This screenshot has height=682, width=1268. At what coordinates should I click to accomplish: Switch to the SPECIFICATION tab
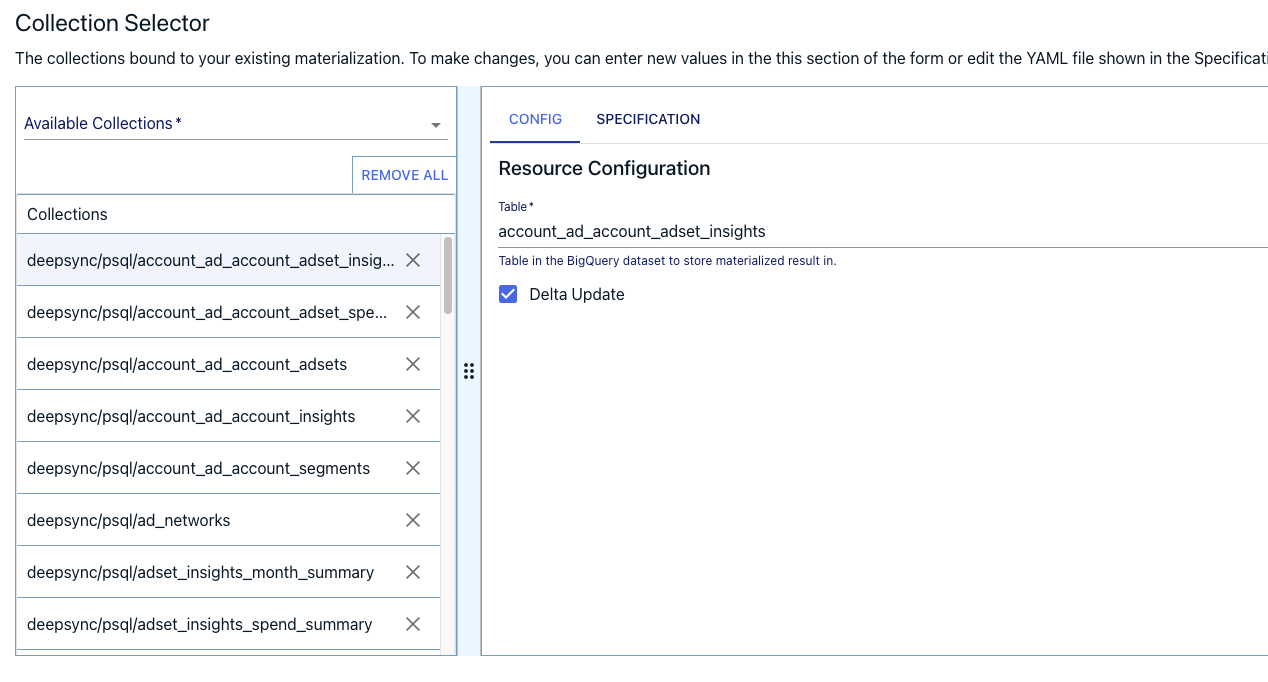[x=648, y=119]
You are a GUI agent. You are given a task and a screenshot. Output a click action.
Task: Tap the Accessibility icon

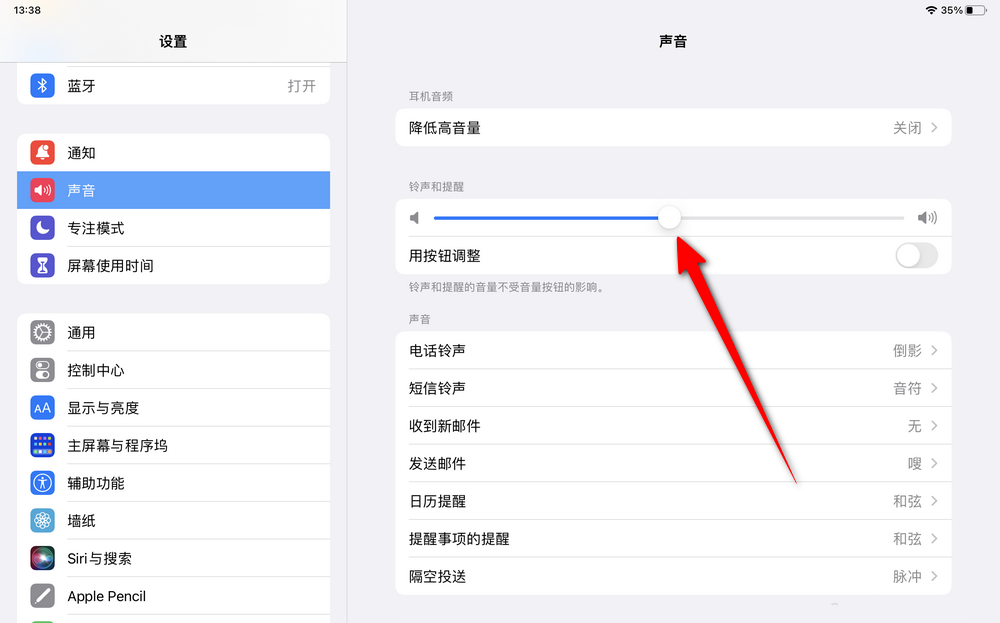tap(42, 483)
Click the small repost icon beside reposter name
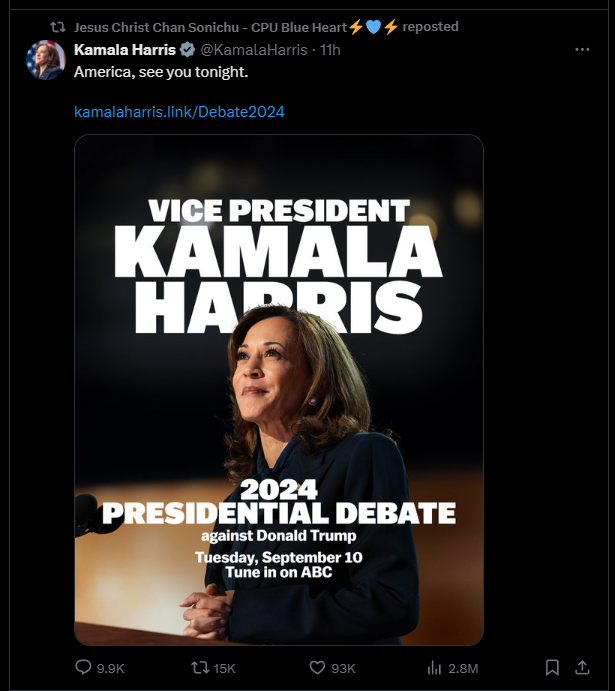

WORK REQUEST = Write out each line of the listing above, exactly, from its first line to the line holding "You are a GUI", inclusive. Skip the pictures.

RESULT =
This screenshot has height=682, width=1268. At what coordinates should I click to accomplish: Switch to the SPECIFICATION tab
[x=648, y=119]
You are a GUI agent. You are given a task and a screenshot. Output a click action.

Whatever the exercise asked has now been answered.